Fighting the Ulcer Bug?

I have an eight-year-old who has had severe H. pylori, severe headaches, sore throat and ear sensitivity for two months. Are all these symptoms related? She is still in a lot of pain even with treatment.

– September 15, 2009

H. pylori (Helicobacter pylori) is a bacterium that can infect the intestinal tract and is a contributing factor in most ulcers. Based on what you’ve told me, I’m assuming that the pain you refer to (other than headache) is gastroesophageal. It might stem from an ulcer or from gastroesophageal reflux disease (GERD), a condition that occurs when acidic stomach contents move backward (reflux) into the esophagus, causing pain usually described as heartburn.

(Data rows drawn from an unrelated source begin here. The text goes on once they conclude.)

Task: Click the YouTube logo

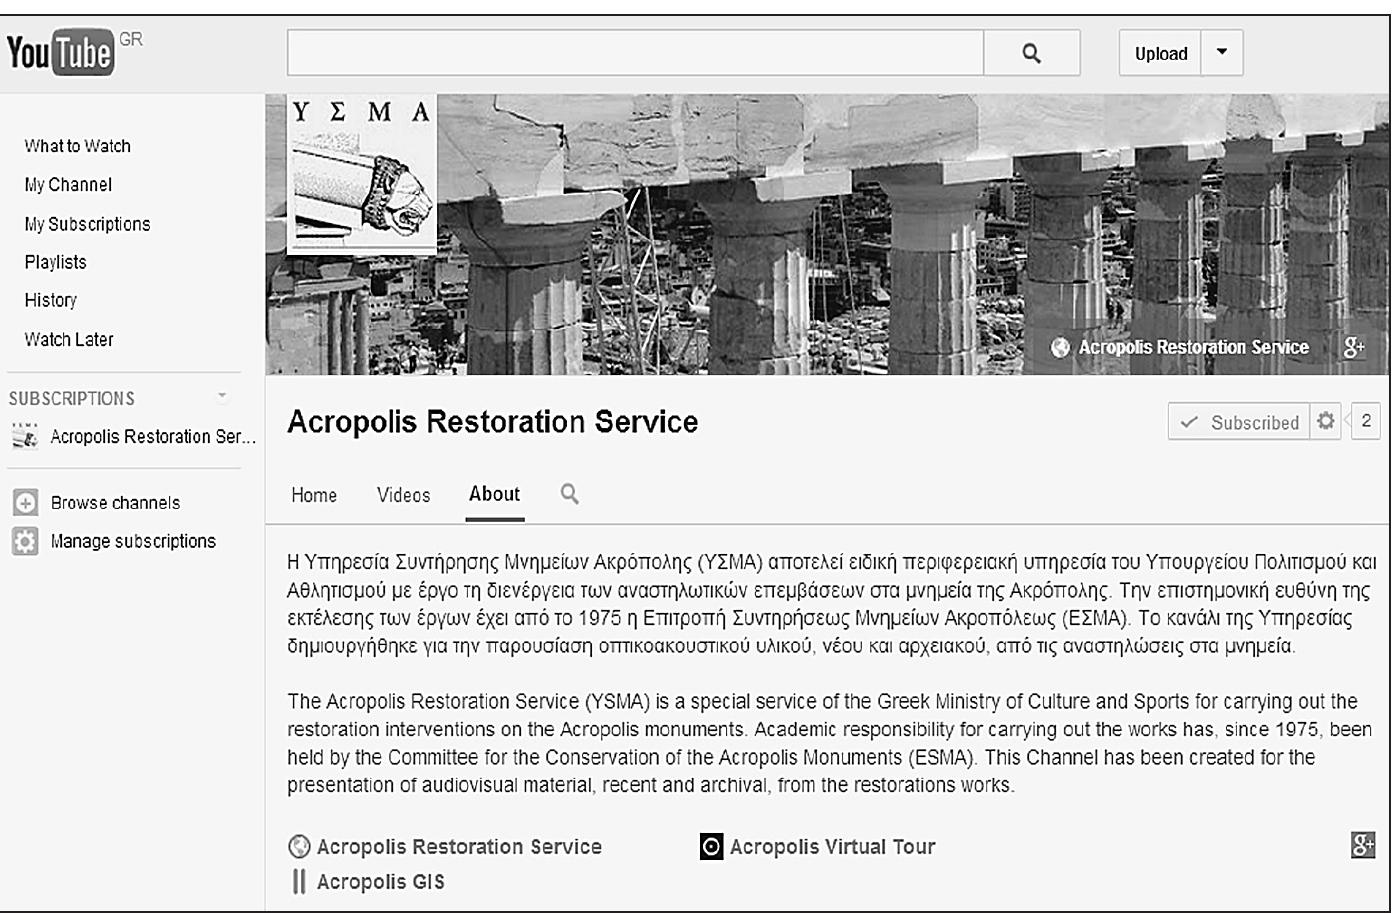Action: [60, 53]
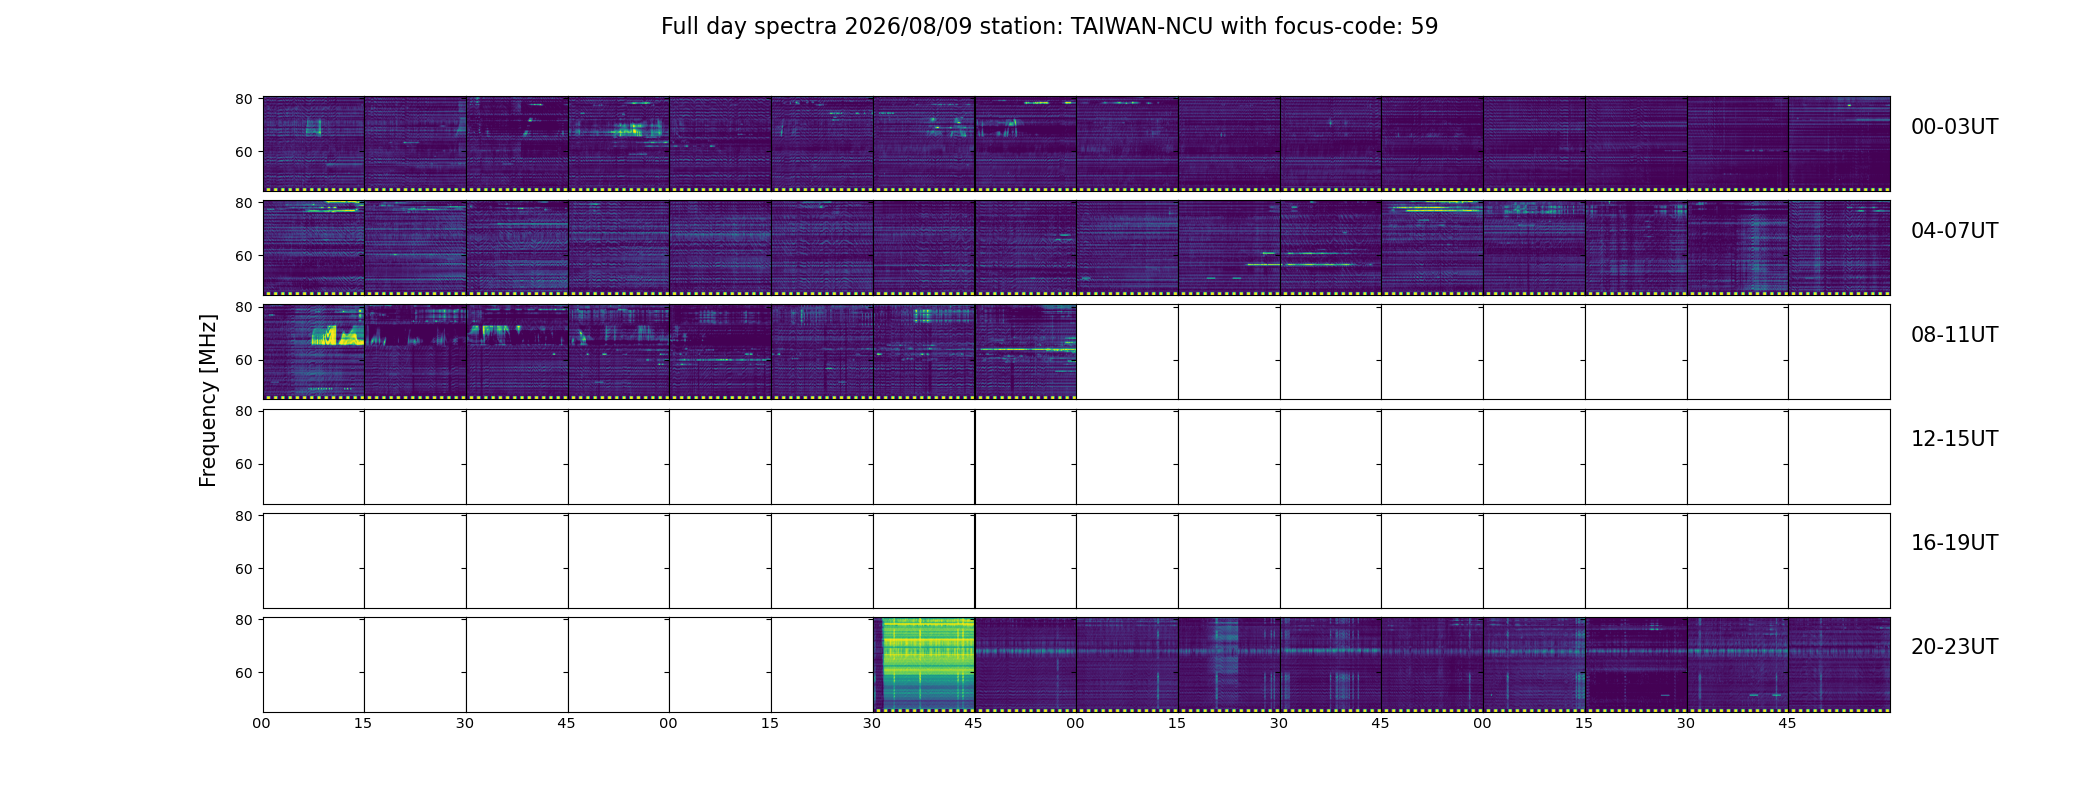Click the first 15-minute tick on the time axis
Screen dimensions: 2100x800
pyautogui.click(x=363, y=723)
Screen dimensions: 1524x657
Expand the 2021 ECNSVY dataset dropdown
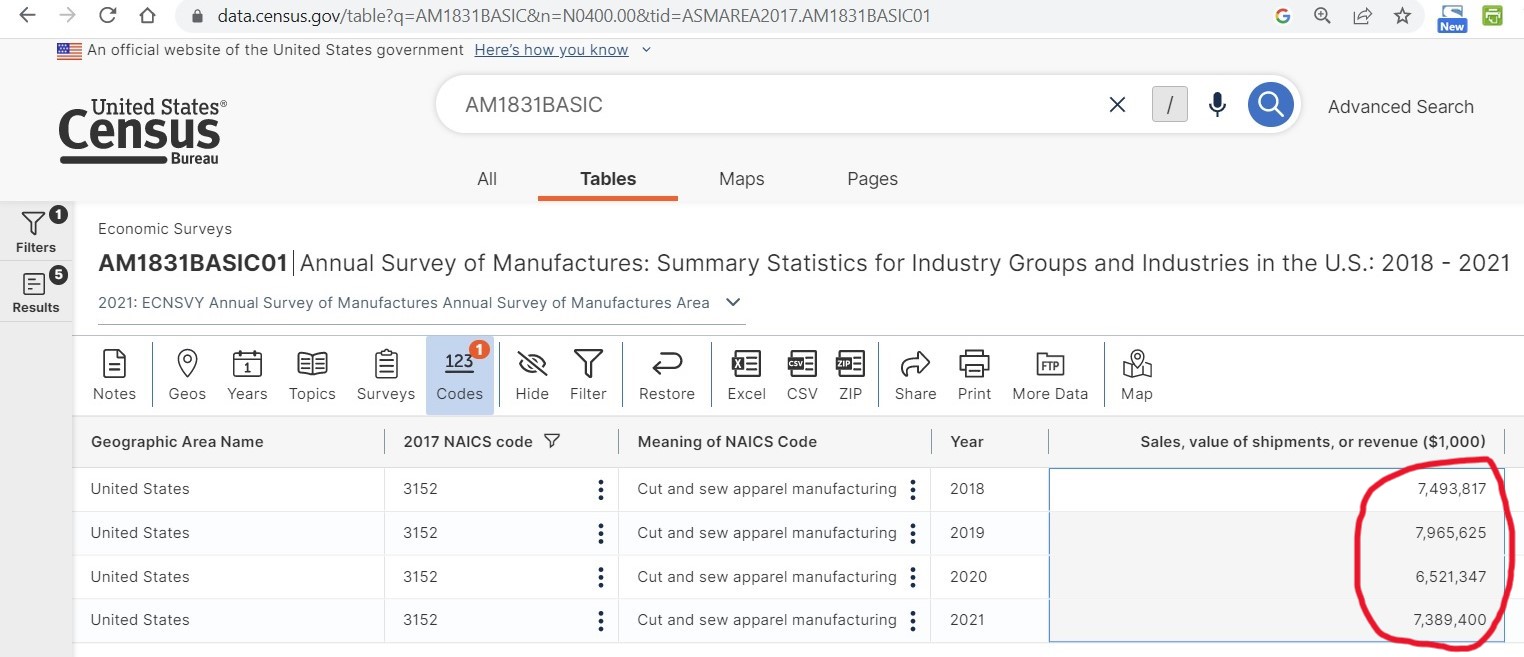(x=733, y=302)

I discussed your question with Sandy Newmark, M.D., a California based pediatrician on the faculty of the Arizona Center for Integrative Medicine. If your daughter already has had standard medical treatment (antibiotics) for H. pylori, the fact that she is still having abdominal pain suggests that she should be rechecked (usually with a simple breath test) to make sure that the bacteria have been eliminated, Dr. Newmark said.

If she still has symptoms and tests show that treatment did eliminate the infection, Dr. Newmark recommends having your daughter checked for other causes. One possibility is food sensitivities. Another is a chronic viral infection, such as the Epstein Barr virus (EBV). This common virus, which can cause mononucleosis in teenagers, infects almost everyone sooner or later. Younger children usually don’t develop symptoms, but some do. Tests can determine if she is infected with EBV.

Common food sensitivities in children include cow’s milk, peanuts, fish and shellfish, wheat, soy, and tree nuts. If you or your physician suspects this problem, the first step usually is to keep a record for a few weeks of everything your daughter eats, noting any symptoms that develop in response to specific foods. This can help narrow the number of possible problem foods. After that, your daughter’s pediatrician or an allergist may suggest an avoidance diet of patient-defined triggers, a “hypoallergenic” diet for four to six weeks, or a rotation diet, in which new foods are introduced sequentially. Once symptoms have been associated with a food or food group, the intolerance can be confirmed with a “challenge” in which a patient is given the suspect food and then watched to see if symptoms develop (this isn’t practical when symptoms are severe).

Andrew Weil, M.D.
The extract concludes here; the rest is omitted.